The Joy of Nursing

ASHLEY: I’d like to start this conversation by hearing what the phrase “joy of nursing” means to each of you. Laura, can you start—and, please, let’s use first names.


Laura Ardizzone, DNP ’10, MS ’04

LAURA: Sure. There are two aspects of it for me. One is mentoring new nurses—seeing students and novice nurses go on and do great things, achieve what they wanted to. That gives me great joy.

The second is connecting with patients. I still work clinically, delivering anesthesia one day a week, and the days I take care of patients remind me why I do this. Recently, we had a 3-year-old whom escort services couldn’t get to the OR in time, so I brought her down for her procedure. This little 3-year-old radiated joy as we walked along and looked at paintings in the hallways. It reminded me of the simple things in life, as well as what a privilege it is to care for patients and see them through hard times. That’s why I became a nurse. 

ASHLEY: Thank you, Laura. Felesia, what does “joy of nursing” mean to you? 

FELESIA: I’d like to start by defining joy. To me, joy is different from happiness. I can be not happy but still feel joy. It’s a spiritual feeling, a sense of peace, no matter what’s going on around me. It’s a settling sense that keeps me grounded.

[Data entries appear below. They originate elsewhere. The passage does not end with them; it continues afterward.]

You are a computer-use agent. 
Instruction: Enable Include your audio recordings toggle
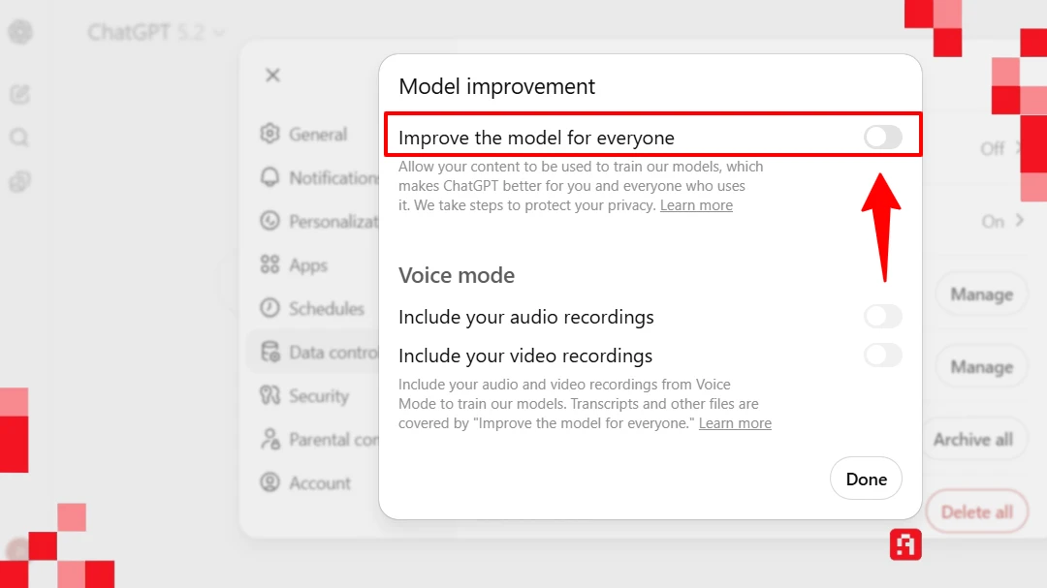pyautogui.click(x=882, y=317)
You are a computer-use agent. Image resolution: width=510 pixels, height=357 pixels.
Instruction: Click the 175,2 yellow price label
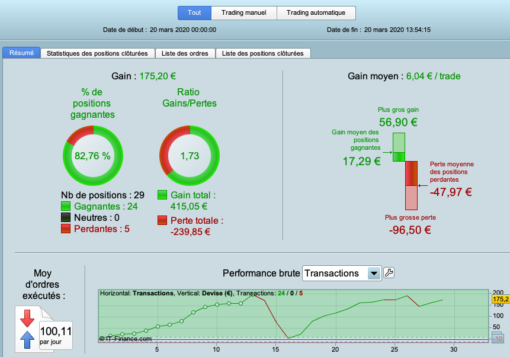pyautogui.click(x=501, y=299)
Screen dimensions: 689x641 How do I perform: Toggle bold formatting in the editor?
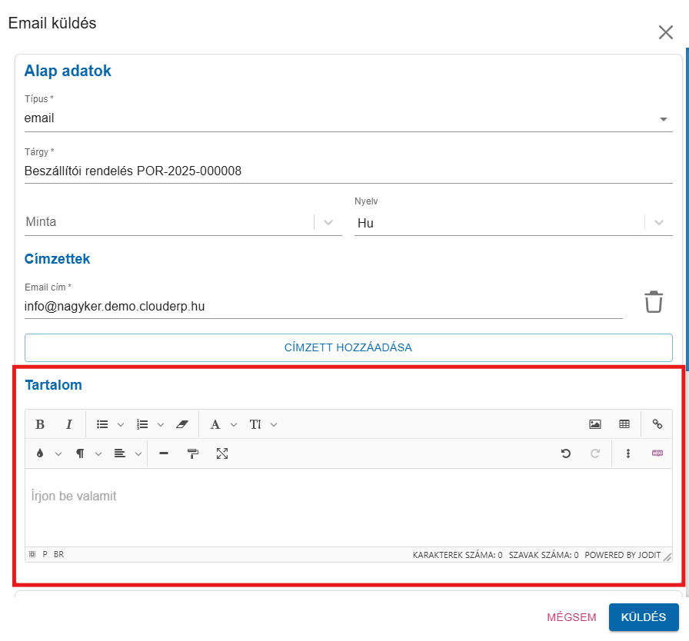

So when I think about joy in nursing, no matter how bad a day is, no matter how many fires have to be put out, I know I’m in the right place. 

ASHLEY: I never considered differentiating joy and happiness—that’s powerful. Thank you, Felesia. Kevin, how about you?

KEVIN: For me, “joy of nursing” means the impact I have on another person and the impact that person has on me. When I insert myself into their story, into what I call “sacred space,” it’s a powerful moment. Being with that person and that family gives me deep satisfaction—even if I don’t know them and they don’t know me, even if the outcome isn’t what we hoped for. 

Like Laura, I still practice in addition to serving as chief nurse. I was in Labor and Delivery recently, helping deliver a newborn. As I watched the nursing team supporting this tiny baby, the feelings I had in nursing school came flooding back. It was a difficult delivery, but I felt joy as I watched my colleagues around his bassinette, supporting him as he struggled to take his first breath. When we heard his little cry, it was truly joyous.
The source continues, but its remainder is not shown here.